Je pense que plusieurs pays de la communauté internationale doivent « mouiller la chemise ». Le Français que je suis est pleinement conscient que si les Britanniques, les Américains et les Canadiens n’étaient pas venus en aide à la France dans ses heures les plus sombres, point de France libre en 1945 ! Il n’y a pas à rougir ou à butter sur une aide extérieure. Il faut la circonscrire aux nécessités : la sortie de crise passe par l’organisation d’une table ronde réunissant des représentants de tous les acteurs du Cameroun pour inventer son futur. Les États-Unis comme la France ne doivent pas dessiner l’avenir du Cameroun, mais ils doivent rendre possible cet exercice entre camerounais. L’exercice n’est pas simple puisqu’il faudra répondre en même temps aux problèmes institutionnels et démocratiques jamais réglés dans un contexte économique, sanitaire et social extrêmement dégradé.

▸ Consignes
[1] Dans le texte sur le Cameroun :
(a) Quels peuples sont cités comme étant venus en aide à la France dans ses heures les plus sombres ?
(b) Par quoi passe la sortie de crise ?
(c) Quels pays ne doivent pas dessiner l'avenir du Cameroun ?
[2] D'après le texte sur le Cameroun, pourquoi l'exercice de la table ronde n'est-il pas simple ?
[3] Recopiez fidèlement le passage du texte sur le Cameroun qui va de « Je pense que » à « social extrêmement dégradé. ».
Les lignes qui suivent forment un matériau indépendant du texte.

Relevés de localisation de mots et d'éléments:
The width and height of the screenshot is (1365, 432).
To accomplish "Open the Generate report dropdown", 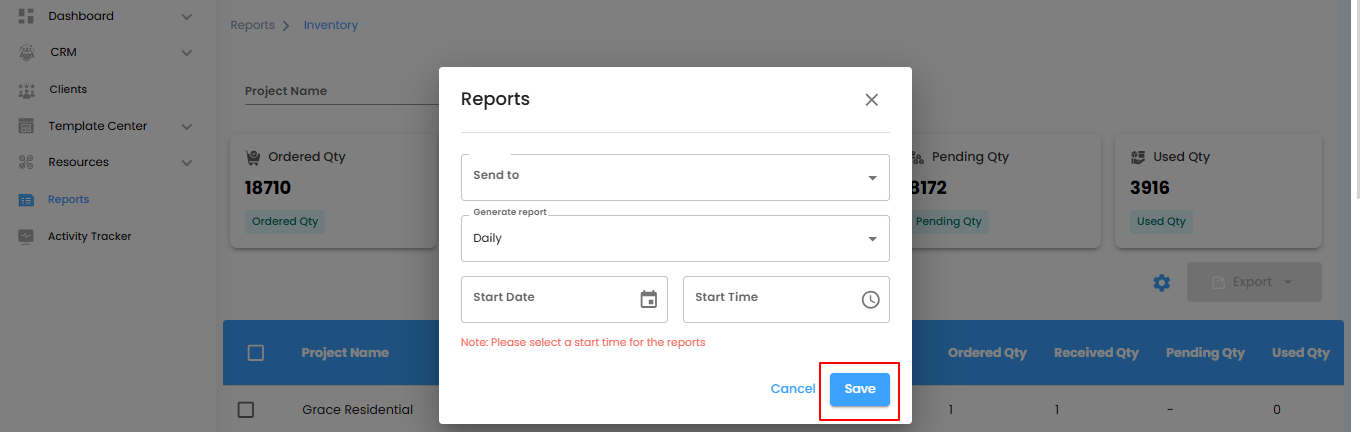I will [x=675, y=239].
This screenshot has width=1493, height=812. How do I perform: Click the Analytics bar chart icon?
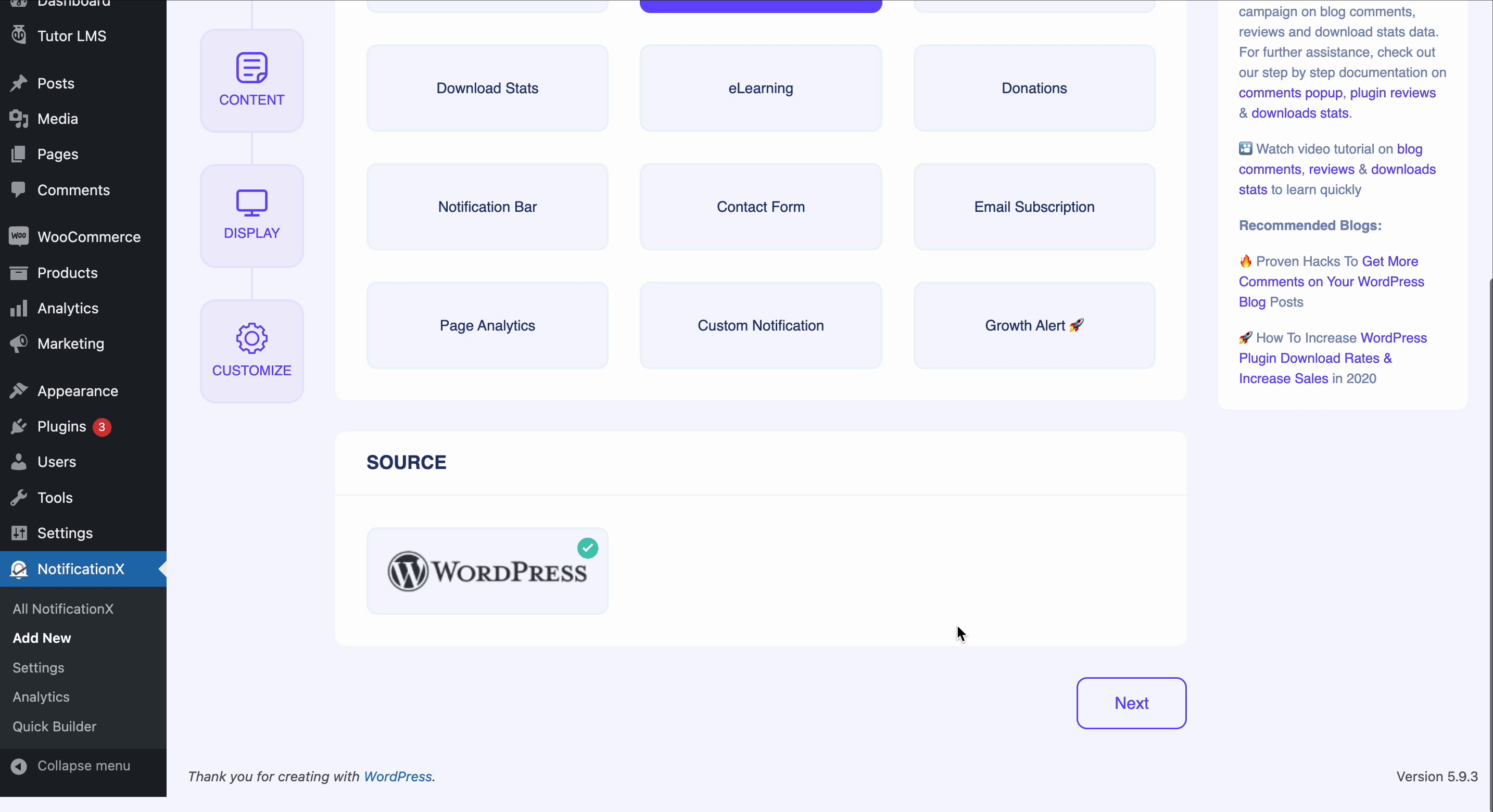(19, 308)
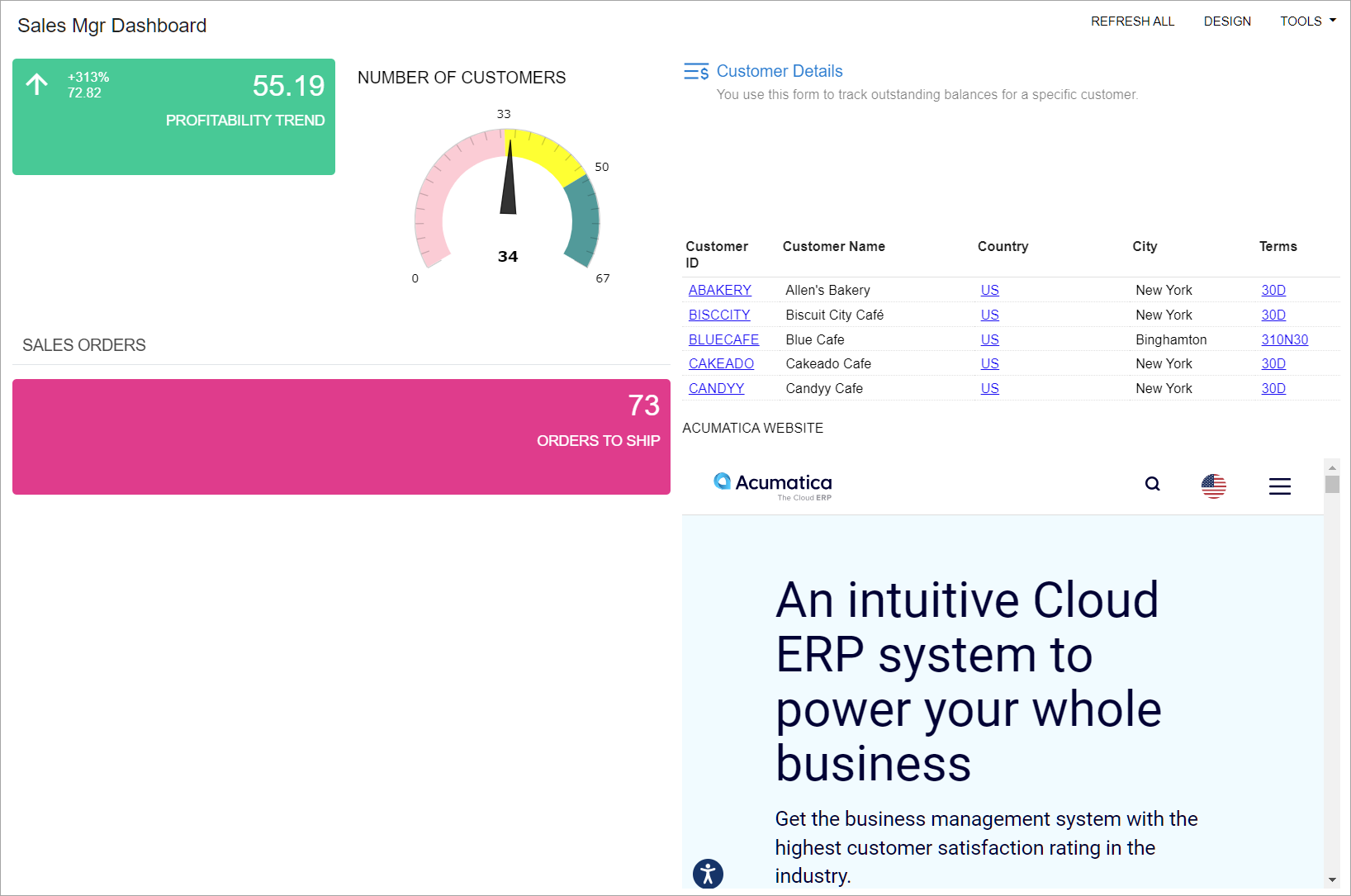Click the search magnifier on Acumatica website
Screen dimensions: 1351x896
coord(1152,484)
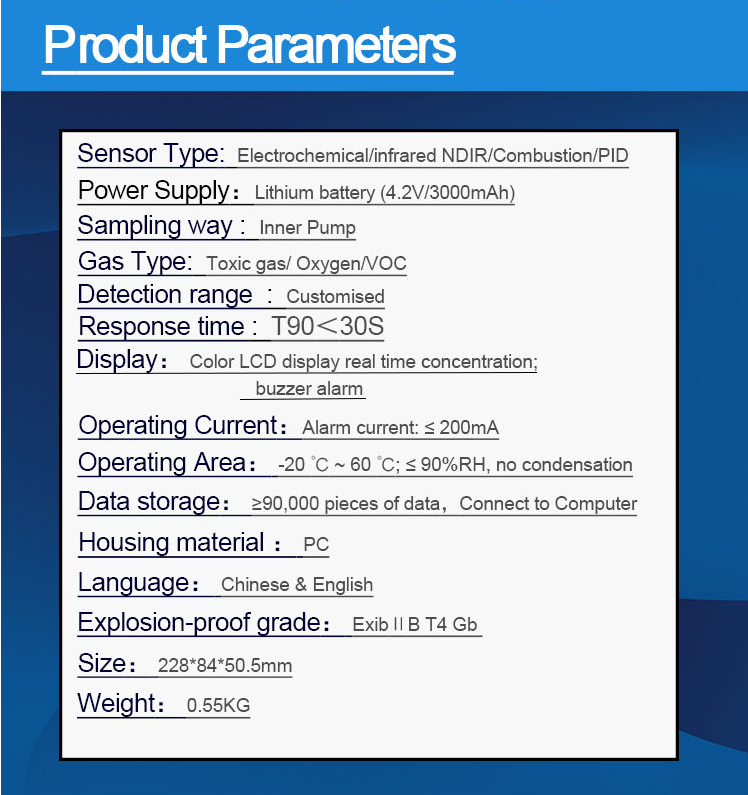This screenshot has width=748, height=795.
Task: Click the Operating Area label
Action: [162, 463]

▸ Réponses
[1]
(a) Les Britanniques, les Américains et les Canadiens.
(b) Par l'organisation d'une table ronde réunissant des représentants de tous les acteurs du Cameroun pour inventer son futur.
(c) Les États-Unis et la France.

[2] Il faudra répondre en même temps aux problèmes institutionnels et démocratiques jamais réglés. Et cela dans un contexte économique, sanitaire et social extrêmement dégradé.

[3]
Je pense que plusieurs pays de la communauté internationale doivent « mouiller la chemise ». Le Français que je suis est pleinement conscient que si les Britanniques, les Américains et les Canadiens n’étaient pas venus en aide à la France dans ses heures les plus sombres, point de France libre en 1945 ! Il n’y a pas à rougir ou à butter sur une aide extérieure. Il faut la circonscrire aux nécessités : la sortie de crise passe par l’organisation d’une table ronde réunissant des représentants de tous les acteurs du Cameroun pour inventer son futur. Les États-Unis comme la France ne doivent pas dessiner l’avenir du Cameroun, mais ils doivent rendre possible cet exercice entre camerounais. L’exercice n’est pas simple puisqu’il faudra répondre en même temps aux problèmes institutionnels et démocratiques jamais réglés dans un contexte économique, sanitaire et social extrêmement dégradé.